The "train as spam" option is in spam.module, but none of the filter modules actually implement it. This should probably either be made to do something or removed.

Additionally -- why is this in spam.module? Is there any filter that can use "training" other than Bayesian? We were just cleaning up that admin options code a while ago; this is probably a good case in which to use it.

Comments

AlexisWilke’s picture

Hmmm... Baysian and all it's derivatives, but otherwise I'm not too sure what that could be used for.

One idea I had about training a new install would have been to create a module with a (large) default set of words, phrases, etc. that are considered spam by 99% of the population and can be used to train that brand new site. The truth is that would be limited to a specific module that runs once (if it uses cron, it could take a few days too, but once the training is done, you could just remove that module.)

The only other use would be for a user to test whether something is properly detected as spam. Yet I did not see any interface for that purpose... Again, that should probably be a separate module and use the normal procedure, not a specific API call, although a different API should not be called "train as spam" in this case. It should rather be "check for spam" and that check would return TRUE or FALSE and not change anything to the database. That way the user could test things without messing up the current state (could be very useful for our tests too.)

Thank you.
Alexis

gnassar’s picture

Title: "Train as spam" not implemented » "Train as not spam" not implemented

Whoa. Just a sec. Big screwup in explaining this on my part. :)

s/as/as_not/g

The function -- that exists in spam.module, and isn't implemented anywhere, is "Train as *not* spam." Sorry about that! I knew what I was thinking of in my head, but that somehow didn't translate to the keyboard.

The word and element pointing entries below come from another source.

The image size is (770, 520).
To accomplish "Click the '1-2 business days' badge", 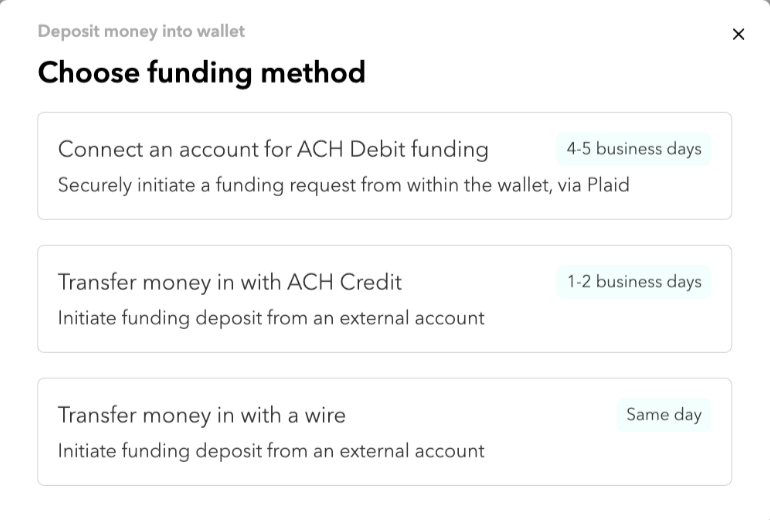I will (x=634, y=282).
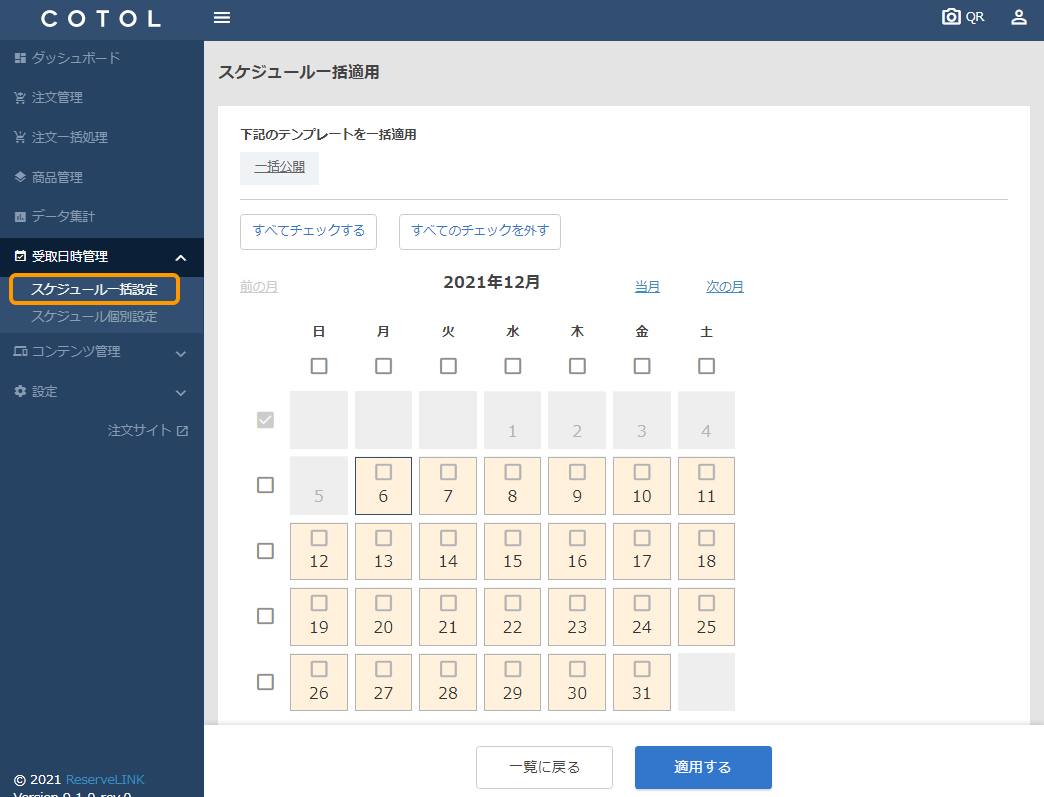Check the 日 column header checkbox
This screenshot has width=1044, height=797.
click(319, 366)
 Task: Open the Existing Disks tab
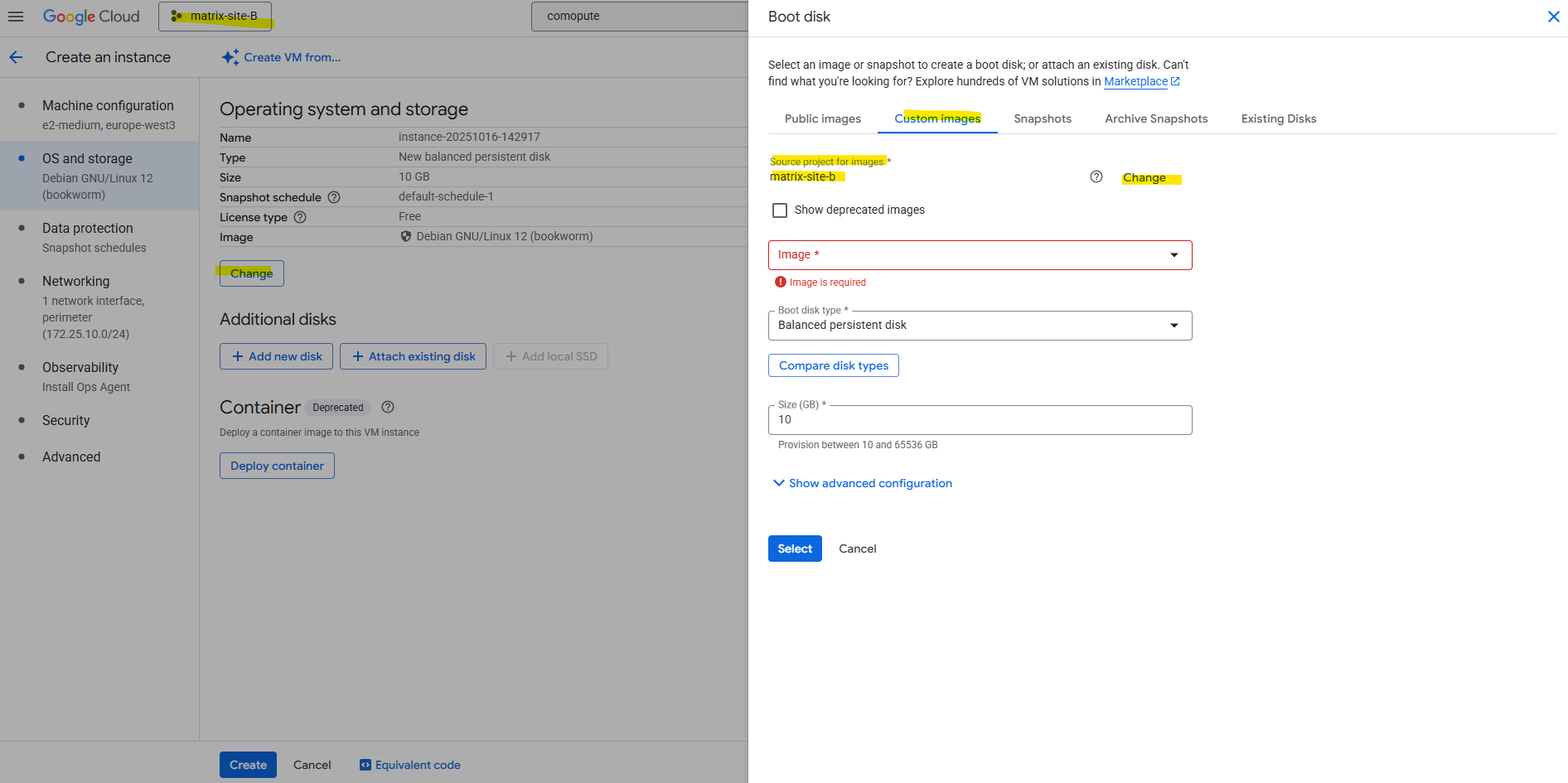click(1278, 118)
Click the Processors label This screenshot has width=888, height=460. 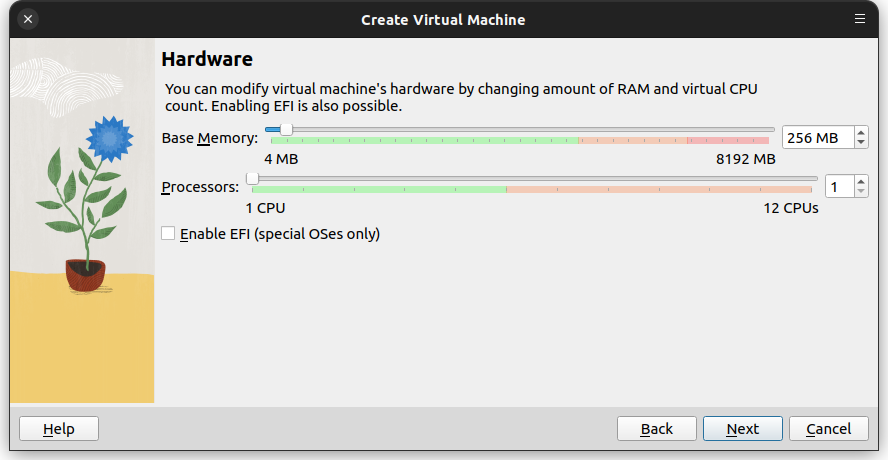click(200, 188)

You're right, from the other thread -- the filter is trained for spam by "marking as spam" already. "Mark as not spam" just undoes the training. The feature needed (and already having an _operations hook) is "train as not spam," which is obviously much more useful in that there's no other way to achieve the same functionality.

Jeremy’s picture

My laptop died this weekend and I don't have a convenient way to review the code. In any case, this should be invoking both the Bayesian filter, and the URL filter, as both of these filters "auto learn". I have ideas for other filters that would also auto-learn, should I ever find the time.

If this functionality really doesn't work then evidently it was either removed recently, or somehow never ported to this version of the module. I'm pretty sure I did test this functionality recently, however.

gnassar’s picture

Hey, Jeremy --

I didn't actually test whether this worked from the end-user side -- I simply observed that the code ties the "train as not spam" option to the "train_as_not_spam" hook, and a quick grep showed that that hook isn't implemented by any submodule or content include at all. (In fact, a grep for just the word "train" returns a bunch of instances of the word inside comments, the three lines in spam_operations that define the train_as_not_spam hook, and nothing else.)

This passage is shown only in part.